**Requirement:** Write down exactly the line where "You are a computer-use agent." occurs and every line that follows it through the end of the material below; include nothing else.
┏━━
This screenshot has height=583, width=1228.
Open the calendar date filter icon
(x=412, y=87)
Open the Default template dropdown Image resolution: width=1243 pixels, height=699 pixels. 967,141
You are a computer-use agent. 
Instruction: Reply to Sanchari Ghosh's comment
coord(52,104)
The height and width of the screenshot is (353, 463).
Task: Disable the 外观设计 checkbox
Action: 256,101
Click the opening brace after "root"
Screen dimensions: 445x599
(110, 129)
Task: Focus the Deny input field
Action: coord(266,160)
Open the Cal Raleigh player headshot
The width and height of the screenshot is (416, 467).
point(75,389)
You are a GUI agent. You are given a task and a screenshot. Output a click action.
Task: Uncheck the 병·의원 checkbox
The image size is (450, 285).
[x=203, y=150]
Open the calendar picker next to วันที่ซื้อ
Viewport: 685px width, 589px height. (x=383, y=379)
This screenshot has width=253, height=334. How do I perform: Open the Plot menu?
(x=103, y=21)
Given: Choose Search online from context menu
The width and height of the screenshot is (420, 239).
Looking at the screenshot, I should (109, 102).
┗━━
**Response to this exercise:**
You are a computer-use agent. 
Instruction: Reply to Sanchari Ghosh's comment
coord(52,104)
The height and width of the screenshot is (353, 463).
Task: Disable the 外观设计 checkbox
Action: 256,101
Click the opening brace after "root"
Screen dimensions: 445x599
(110, 129)
Task: Focus the Deny input field
Action: coord(266,160)
Open the Cal Raleigh player headshot
The width and height of the screenshot is (416, 467).
point(75,389)
You are a GUI agent. You are given a task and a screenshot. Output a click action.
Task: Uncheck the 병·의원 checkbox
The image size is (450, 285).
[x=203, y=150]
Open the calendar picker next to วันที่ซื้อ
Viewport: 685px width, 589px height. (x=383, y=379)
This screenshot has width=253, height=334. How do I perform: Open the Plot menu?
(x=103, y=21)
Given: Choose Search online from context menu
The width and height of the screenshot is (420, 239).
Looking at the screenshot, I should (109, 102).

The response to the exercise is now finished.